本申请涉及人工智能技术领域,具体涉及一种针对数据偏移的目标对象行为预测方法、装置、计算机设备及存储介质。
在目标对象的训练集和预测集存在较长时间间隔的模型预测场景中,目标对象的特征变量的分布和预测能力会随时间产生一定波动,此类不稳定的特征变量使得模型预测不确定性增加,导致预测风险加大。目前为了降低模型预测风险,利用特征选择的方式剔除不稳定的特征变量,或者对特征变量进行信息平滑化处理,发明人意识到,这些不稳定的特征变量中仍存在有利于模型预测的信息,现有的解决方案在降低模型风险的过程中损失了信息的多样性,导致模型的预测精度降低。
发明内容
本申请实施例的目的在于提出一种针对数据偏移的目标对象行为预测方法、装置、计算机设备及存储介质,以解决现有技术中在降低模型风险的过程中损失了信息的多样性,导致模型的预测精度降低的问题。
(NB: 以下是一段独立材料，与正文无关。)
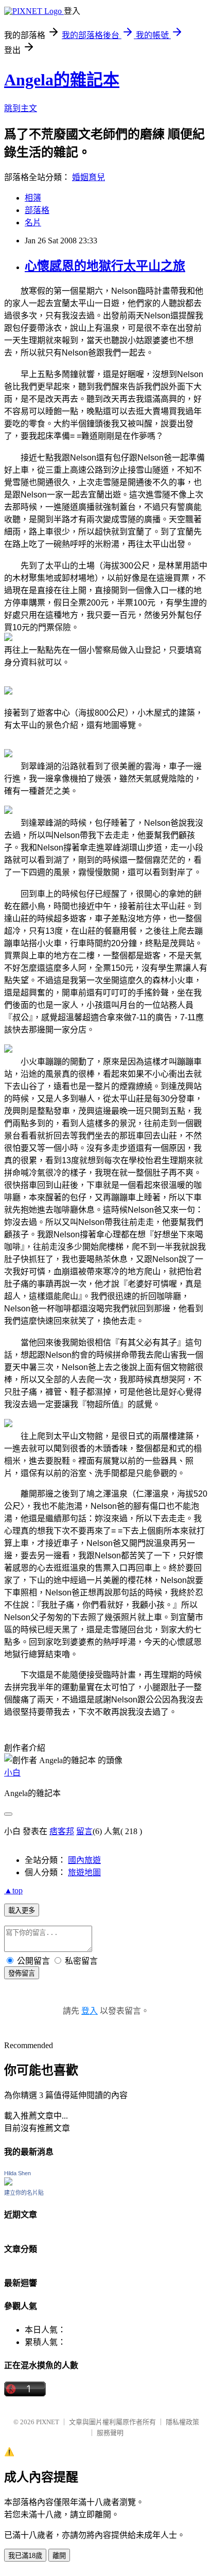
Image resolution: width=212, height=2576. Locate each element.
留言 (84, 1831)
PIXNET (47, 2422)
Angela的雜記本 (61, 79)
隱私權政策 (182, 2422)
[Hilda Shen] (8, 2182)
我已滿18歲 (25, 2556)
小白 (12, 1772)
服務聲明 (110, 2433)
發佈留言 (21, 1973)
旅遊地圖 (84, 1872)
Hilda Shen (17, 2173)
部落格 (37, 210)
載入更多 (21, 1910)
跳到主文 (20, 108)
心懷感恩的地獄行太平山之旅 (105, 266)
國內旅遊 (84, 1860)
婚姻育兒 (88, 177)
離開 (59, 2556)
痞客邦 (61, 1831)
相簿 (33, 197)
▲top (13, 1890)
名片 (33, 222)
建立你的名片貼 (24, 2193)
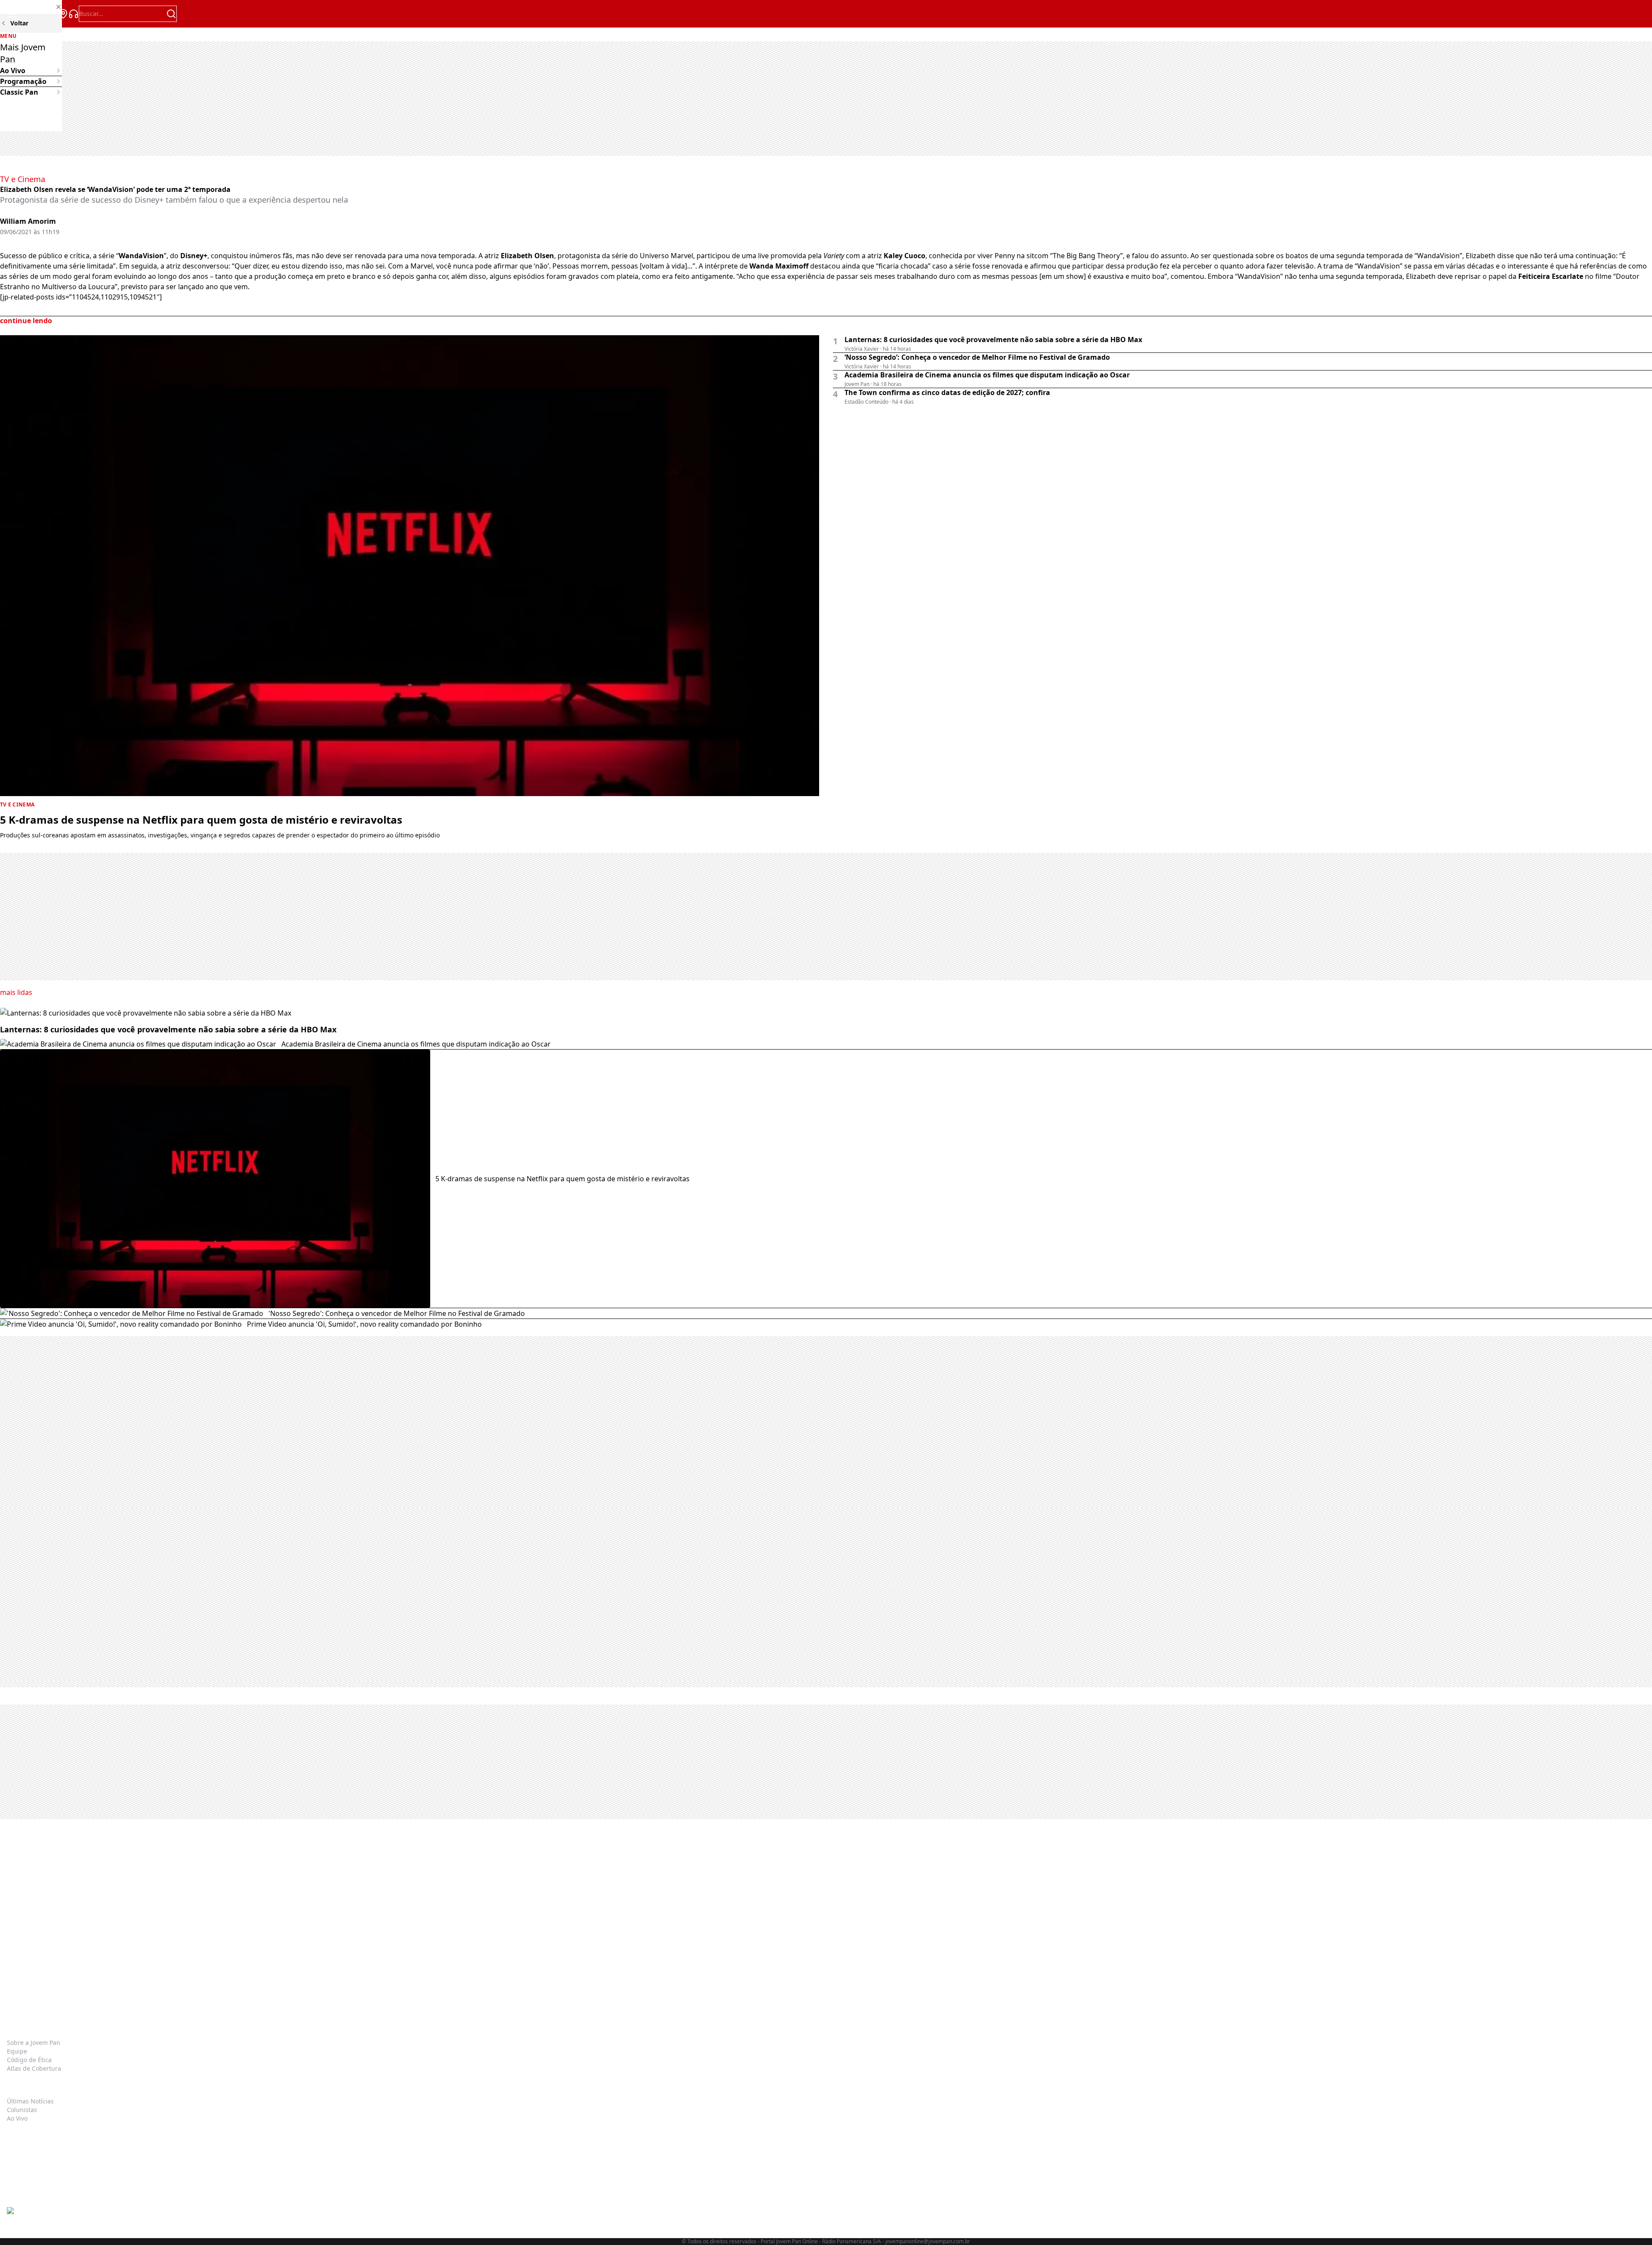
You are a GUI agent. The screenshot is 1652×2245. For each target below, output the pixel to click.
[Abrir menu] (12, 14)
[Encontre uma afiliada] (63, 14)
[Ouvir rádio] (73, 14)
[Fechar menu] (31, 7)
为了解决上述技术问题,本申请实施例提供一种针对数据偏移的目标对象行为预测方法,采用了如下所述的技术方案:
一种针对数据偏移的目标对象行为预测方法,包括下述步骤:
获取与目标对象的行为相关的历史数据,从所述历史数据中提取多个维度的特征变量,并对所述特征变量进行预处理;
对预处理后的所述特征变量进行特征筛选,生成第一特征变量集合和第二特征变量集合,其中所述第一特征变量集合中各特征变量跨时间的预测稳定性均高于所述第二特征变量集合中各特征变量跨时间的预测稳定性;
对所述第二特征变量集合进行二次筛选得到第三特征变量集合,对所述第三特征变量集合和所述第一特征变量集合中的特征变量采用不同的赋值方式分别进行权重赋值;
根据所述第一特征变量集合和对应的权重对预设的LightGBM树模型进行训练,得到第一训练模型并输出第一训练结果,根据所述第一特征变量集合、所述第三特征变量集和对应的权重对预设的LightGBM树模型进行训练,得到第二训练模型并输出第二训练结果;
当所述第二训练结果与所述第一训练结果的比较结果满足预设条件时,输出所述第二训练模型,基于所述第一特征变量集合、所述第三特征变量集和所述第二训练模型对目标对象的行为进行预测。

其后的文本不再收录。